WRITTEN TASK 1
Copy out the stretch of the listing that runs from the line containing "The height and" through the end of the listing, omitting the pictures.

DOCUMENT
^^^^

1 files changed, 257 insertions, 125 deletions
diff --git a/pkg/sentry/kernel/futex/futex.go b/pkg/sentry/kernel/futex/futex.go
index 4a1f2a0ef..54b1982a0 100644
--- a/pkg/sentry/kernel/futex/futex.go
+++ b/pkg/sentry/kernel/futex/futex.go
@@ -19,11 +19,78 @@ package futex
 
 import (
 	"sync"
-	"sync/atomic"
 
+	"gvisor.googlesource.com/gvisor/pkg/sentry/memmap"
 	"gvisor.googlesource.com/gvisor/pkg/syserror"
 )
 
+// KeyKind indicates the type of a Key.
+type KeyKind int
+
+const (
+	// KindPrivate indicates a private futex (a futex syscall with the
+	// FUTEX_PRIVATE_FLAG set).
+	KindPrivate KeyKind = iota
+
+	// KindSharedPrivate indicates a shared futex on a private memory mapping.
+	// Although KindPrivate and KindSharedPrivate futexes both use memory
+	// addresses to identify futexes, they do not interoperate (in Linux, the
+	// two are distinguished by the FUT_OFF_MMSHARED flag, which is used in key
+	// comparison).
+	KindSharedPrivate
+
+	// KindSharedMappable indicates a shared futex on a memory mapping other
+	// than a private anonymous memory mapping.
+	KindSharedMappable
+)
+
+// Key represents something that a futex waiter may wait on.
+type Key struct {
+	// Kind is the type of the Key.
+	Kind KeyKind
+
+	// Mappable is the memory-mapped object that is represented by the Key.
+	// Mappable is always nil if Kind is not KindSharedMappable, and may be nil
+	// even if it is.
+	Mappable memmap.Mappable
+
+	// MappingIdentity is the MappingIdentity associated with Mappable.
+	// MappingIdentity is always nil is Mappable is nil, and may be nil even if
+	// it isn't.
+	MappingIdentity memmap.MappingIdentity
+
+	// If Kind is KindPrivate or KindSharedPrivate, Offset is the represented
+	// memory address. Otherwise, Offset is the represented offset into
+	// Mappable.

^^^^

THE INPUT
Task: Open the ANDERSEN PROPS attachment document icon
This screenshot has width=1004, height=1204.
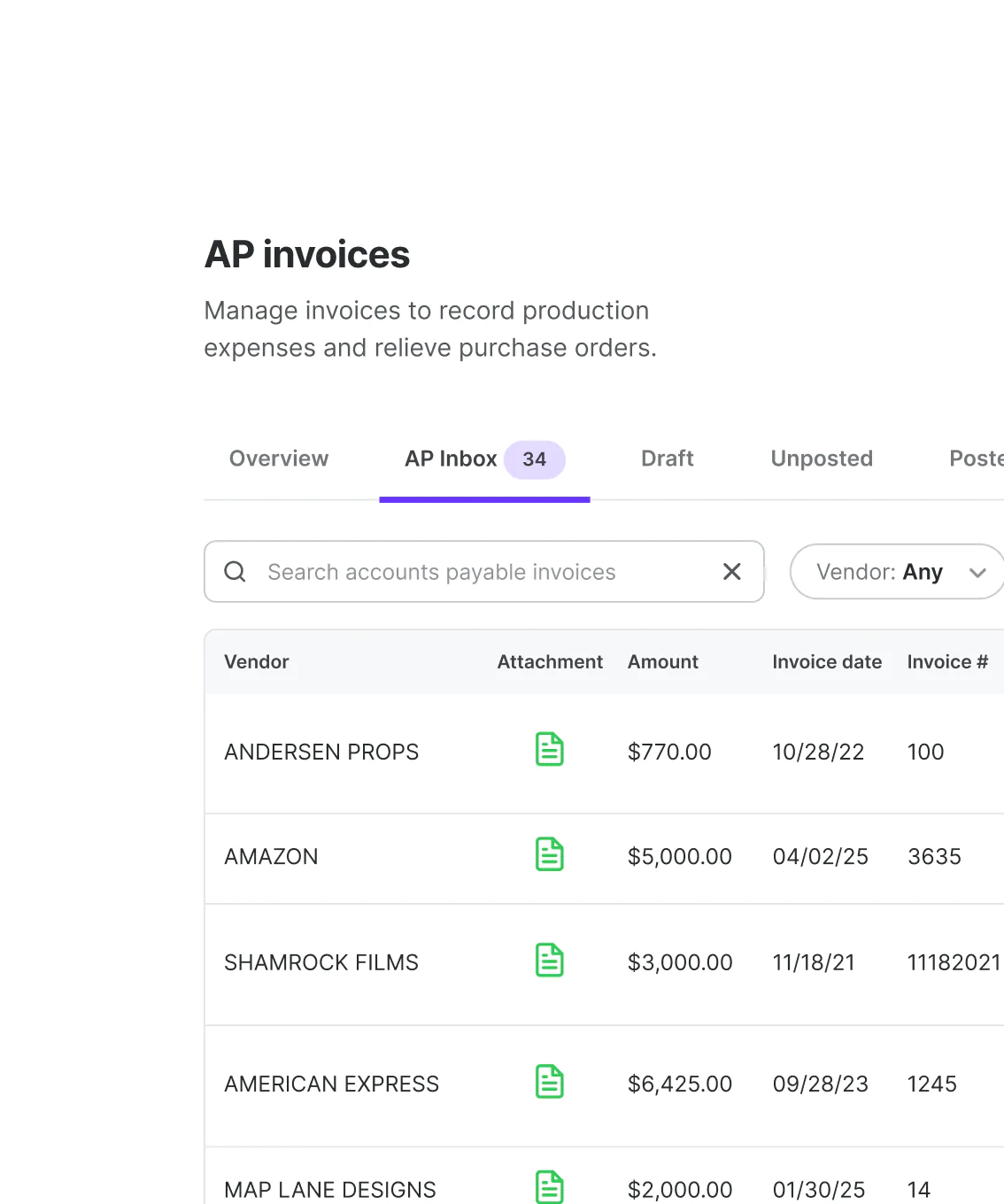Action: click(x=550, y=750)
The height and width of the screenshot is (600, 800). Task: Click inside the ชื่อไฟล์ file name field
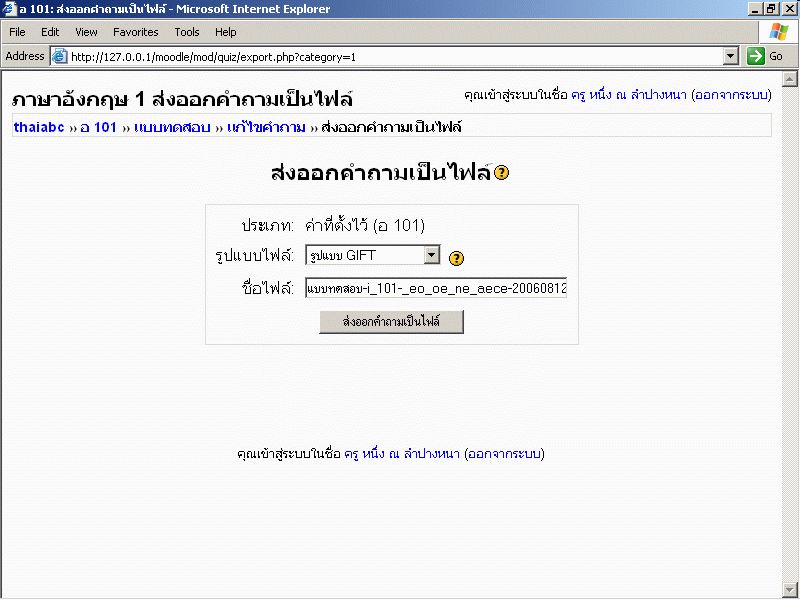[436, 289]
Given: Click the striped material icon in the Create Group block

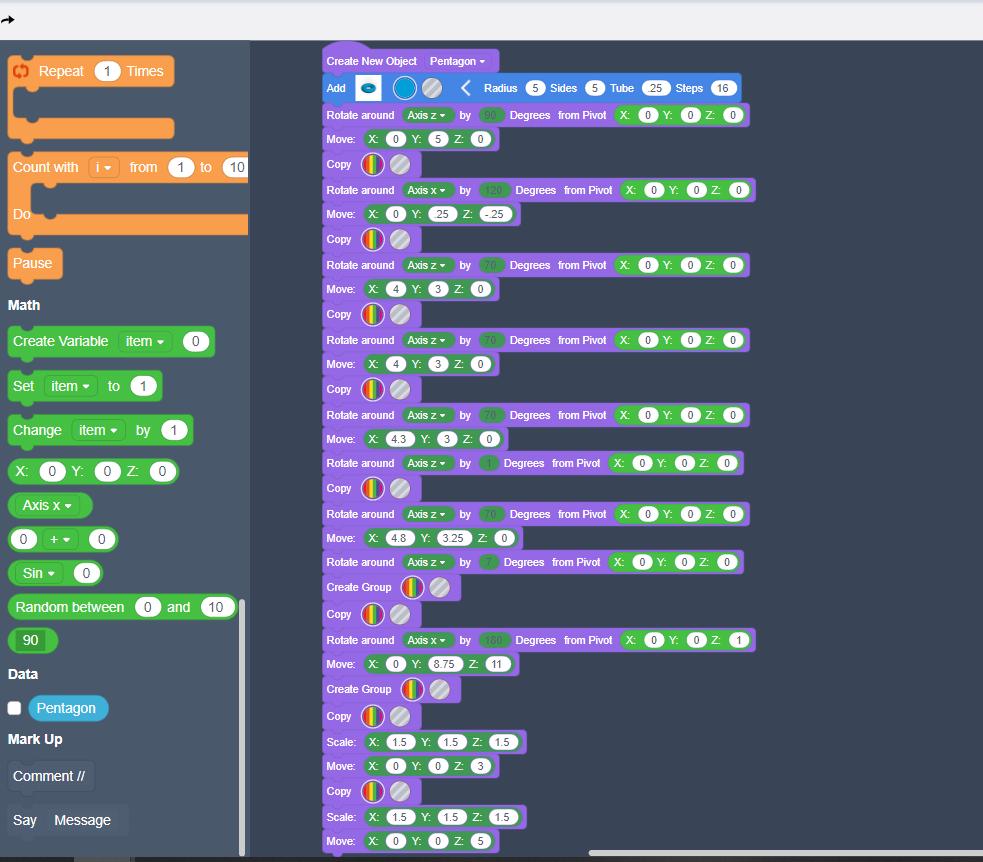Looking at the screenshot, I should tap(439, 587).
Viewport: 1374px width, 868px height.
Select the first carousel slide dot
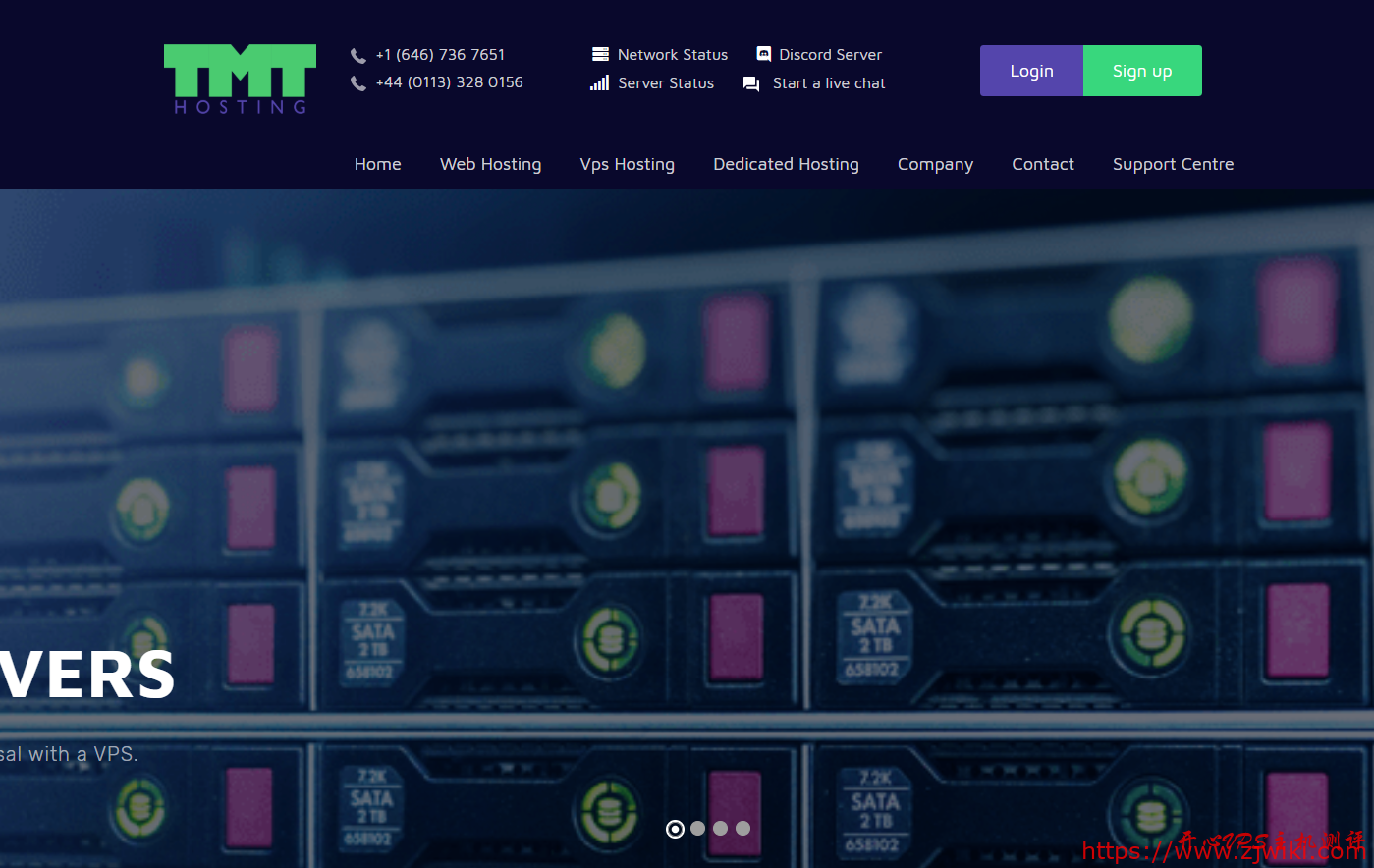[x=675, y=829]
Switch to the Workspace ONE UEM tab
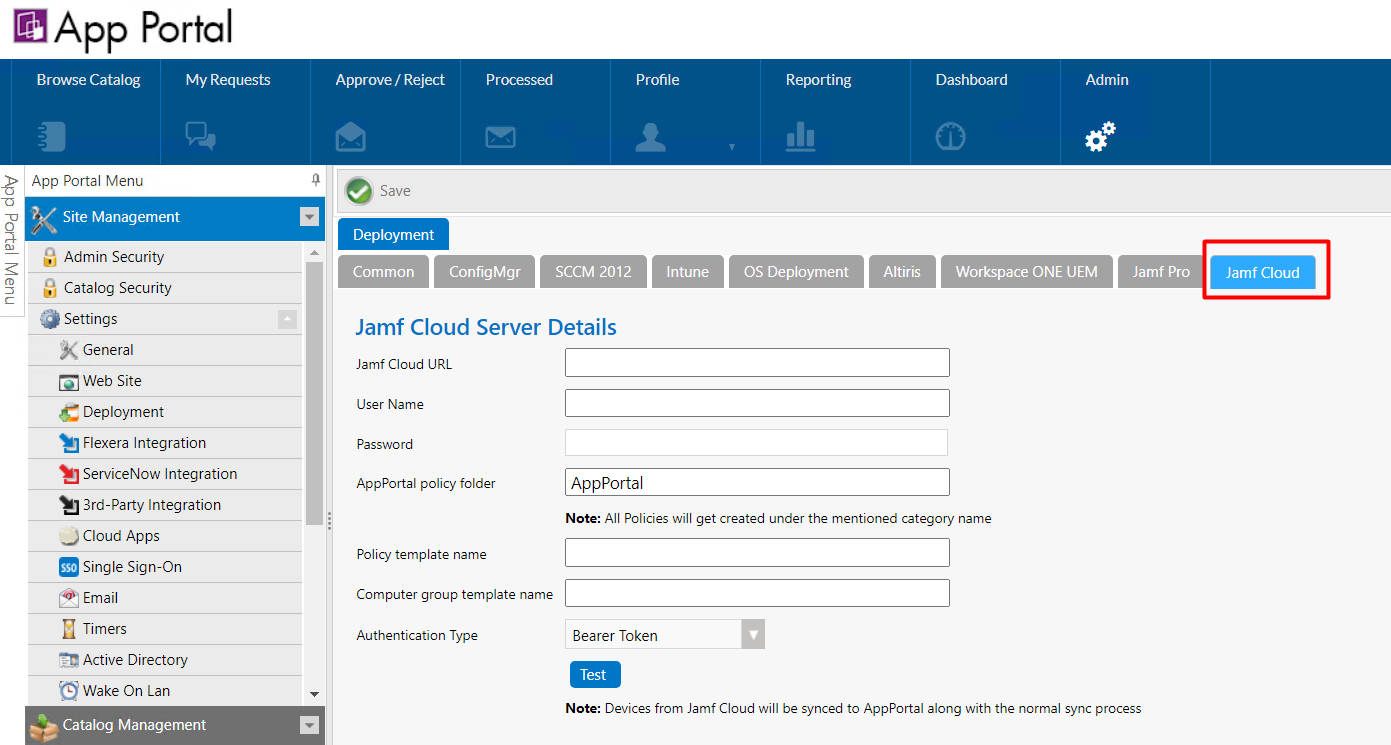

^^^^

WRITTEN TASK 2
Continue the futex source diff from where it ends.

WRITTEN REPLY 1
The height and width of the screenshot is (600, 800). Task: Click inside the ชื่อไฟล์ file name field
[436, 289]
Given: Click the striped material icon in the Create Group block

Looking at the screenshot, I should tap(439, 587).
Viewport: 1374px width, 868px height.
Select the first carousel slide dot
[x=675, y=829]
Switch to the Workspace ONE UEM tab

WRITTEN REPLY 2
+	Offset uint64
+}
+
+func (k *Key) release() {
+	if k.MappingIdentity != nil {
+		k.MappingIdentity.DecRef()
+	}
+	k.Mappable = nil
+	k.MappingIdentity = nil
+}
+
+func (k *Key) clone() Key {
+	if k.MappingIdentity != nil {
+		k.MappingIdentity.IncRef()
+	}
+	return *k
+}
+
+// Preconditions: k.Kind == KindPrivate or KindSharedPrivate.
+func (k *Key) addr() uintptr {
+	return uintptr(k.Offset)
+}
+
+// matches returns true if a wakeup on k2 should wake a waiter waiting on k.
+func (k *Key) matches(k2 *Key) bool {
+	// k.MappingIdentity is ignored; it's only used for reference counting.
+	return k.Kind == k2.Kind && k.Mappable == k2.Mappable && k.Offset == k2.Offset
+}
+
 // Checker abstracts memory accesses. This is useful because the "addresses"
 // used in this package may not be real addresses (they could be indices of an
 // array, for example), or they could be mapped via some special mechanism.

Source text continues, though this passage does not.